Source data
:::::

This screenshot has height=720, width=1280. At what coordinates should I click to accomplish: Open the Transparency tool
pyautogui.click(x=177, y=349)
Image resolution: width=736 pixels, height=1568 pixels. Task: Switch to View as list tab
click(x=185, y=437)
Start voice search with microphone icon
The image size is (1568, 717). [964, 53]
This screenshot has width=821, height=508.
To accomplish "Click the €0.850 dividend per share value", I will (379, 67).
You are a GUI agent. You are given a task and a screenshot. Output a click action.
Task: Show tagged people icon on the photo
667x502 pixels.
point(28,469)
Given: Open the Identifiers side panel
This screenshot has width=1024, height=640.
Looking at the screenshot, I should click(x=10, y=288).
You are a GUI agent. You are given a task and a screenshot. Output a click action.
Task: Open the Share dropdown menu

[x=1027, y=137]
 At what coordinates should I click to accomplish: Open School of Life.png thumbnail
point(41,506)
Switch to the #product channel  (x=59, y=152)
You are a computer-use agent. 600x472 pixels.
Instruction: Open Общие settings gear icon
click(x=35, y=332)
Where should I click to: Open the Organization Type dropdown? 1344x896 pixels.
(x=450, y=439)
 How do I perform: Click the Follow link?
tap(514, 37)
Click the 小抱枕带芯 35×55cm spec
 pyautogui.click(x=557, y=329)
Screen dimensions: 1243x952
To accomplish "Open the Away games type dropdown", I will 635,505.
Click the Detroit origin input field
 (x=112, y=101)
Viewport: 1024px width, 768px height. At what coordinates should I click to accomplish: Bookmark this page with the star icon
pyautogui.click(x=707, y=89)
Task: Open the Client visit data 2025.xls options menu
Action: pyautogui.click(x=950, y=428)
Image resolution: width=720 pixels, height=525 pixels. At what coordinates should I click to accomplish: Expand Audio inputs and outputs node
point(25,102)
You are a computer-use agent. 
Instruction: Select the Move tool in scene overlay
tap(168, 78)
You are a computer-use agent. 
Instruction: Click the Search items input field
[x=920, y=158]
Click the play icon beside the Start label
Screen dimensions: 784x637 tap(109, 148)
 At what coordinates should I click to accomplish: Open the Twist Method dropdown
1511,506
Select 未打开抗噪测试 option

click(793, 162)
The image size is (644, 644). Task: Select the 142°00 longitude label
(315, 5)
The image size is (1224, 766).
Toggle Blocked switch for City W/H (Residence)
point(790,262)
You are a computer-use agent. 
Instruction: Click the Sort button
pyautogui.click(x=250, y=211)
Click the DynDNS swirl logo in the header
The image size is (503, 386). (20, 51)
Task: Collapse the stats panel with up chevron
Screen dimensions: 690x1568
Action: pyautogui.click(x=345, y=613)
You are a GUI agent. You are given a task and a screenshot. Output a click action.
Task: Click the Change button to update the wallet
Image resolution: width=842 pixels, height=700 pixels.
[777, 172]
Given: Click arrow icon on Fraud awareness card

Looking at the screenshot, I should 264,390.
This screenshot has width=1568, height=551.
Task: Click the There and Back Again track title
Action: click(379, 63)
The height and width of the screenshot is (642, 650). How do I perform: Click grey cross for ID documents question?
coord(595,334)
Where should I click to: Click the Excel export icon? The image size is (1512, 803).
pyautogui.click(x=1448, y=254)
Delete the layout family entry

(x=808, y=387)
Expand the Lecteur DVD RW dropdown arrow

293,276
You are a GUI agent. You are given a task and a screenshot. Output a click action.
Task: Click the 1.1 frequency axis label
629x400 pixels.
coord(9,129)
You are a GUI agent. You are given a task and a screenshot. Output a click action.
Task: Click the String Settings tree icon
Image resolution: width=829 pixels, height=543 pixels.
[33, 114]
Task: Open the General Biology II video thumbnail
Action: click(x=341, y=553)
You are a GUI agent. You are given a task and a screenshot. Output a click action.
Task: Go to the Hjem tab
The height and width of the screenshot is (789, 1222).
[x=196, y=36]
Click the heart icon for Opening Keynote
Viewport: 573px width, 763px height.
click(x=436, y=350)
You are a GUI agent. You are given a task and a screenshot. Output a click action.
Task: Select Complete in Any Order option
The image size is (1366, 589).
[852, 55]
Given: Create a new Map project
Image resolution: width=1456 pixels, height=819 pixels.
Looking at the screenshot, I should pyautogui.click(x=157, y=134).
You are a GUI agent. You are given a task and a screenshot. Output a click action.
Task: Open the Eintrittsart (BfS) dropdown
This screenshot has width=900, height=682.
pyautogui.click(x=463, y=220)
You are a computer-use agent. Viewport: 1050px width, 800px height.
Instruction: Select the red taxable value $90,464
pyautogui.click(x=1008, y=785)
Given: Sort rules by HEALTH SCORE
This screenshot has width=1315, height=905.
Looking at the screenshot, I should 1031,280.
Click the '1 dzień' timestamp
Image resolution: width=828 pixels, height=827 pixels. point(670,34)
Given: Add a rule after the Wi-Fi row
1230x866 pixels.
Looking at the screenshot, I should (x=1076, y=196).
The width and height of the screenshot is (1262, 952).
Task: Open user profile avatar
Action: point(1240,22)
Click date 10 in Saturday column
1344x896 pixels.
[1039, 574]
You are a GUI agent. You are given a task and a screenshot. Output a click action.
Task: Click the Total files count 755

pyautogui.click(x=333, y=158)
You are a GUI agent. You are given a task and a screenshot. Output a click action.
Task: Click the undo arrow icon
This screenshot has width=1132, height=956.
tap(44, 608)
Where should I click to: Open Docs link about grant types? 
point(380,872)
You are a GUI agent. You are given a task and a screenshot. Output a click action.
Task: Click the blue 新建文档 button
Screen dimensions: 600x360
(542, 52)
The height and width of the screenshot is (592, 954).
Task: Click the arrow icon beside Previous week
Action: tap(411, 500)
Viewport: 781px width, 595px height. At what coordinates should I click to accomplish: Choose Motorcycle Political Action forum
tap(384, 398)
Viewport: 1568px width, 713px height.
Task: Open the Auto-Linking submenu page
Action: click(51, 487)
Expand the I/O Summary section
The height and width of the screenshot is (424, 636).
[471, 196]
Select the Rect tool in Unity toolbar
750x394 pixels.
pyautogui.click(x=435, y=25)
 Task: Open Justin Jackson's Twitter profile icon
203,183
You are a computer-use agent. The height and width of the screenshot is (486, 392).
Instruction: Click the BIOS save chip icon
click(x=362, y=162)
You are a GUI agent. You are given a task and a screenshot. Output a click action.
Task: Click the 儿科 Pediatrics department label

:::::

Problem | Render the rows from the beginning through the line containing "click(x=185, y=437)", inclusive, as a numbered list, leaving out any blank lines.

Result for this task |
1. This screenshot has height=720, width=1280. At what coordinates should I click to accomplish: Open the Transparency tool
2. pyautogui.click(x=177, y=349)
3. Image resolution: width=736 pixels, height=1568 pixels. Task: Switch to View as list tab
4. click(x=185, y=437)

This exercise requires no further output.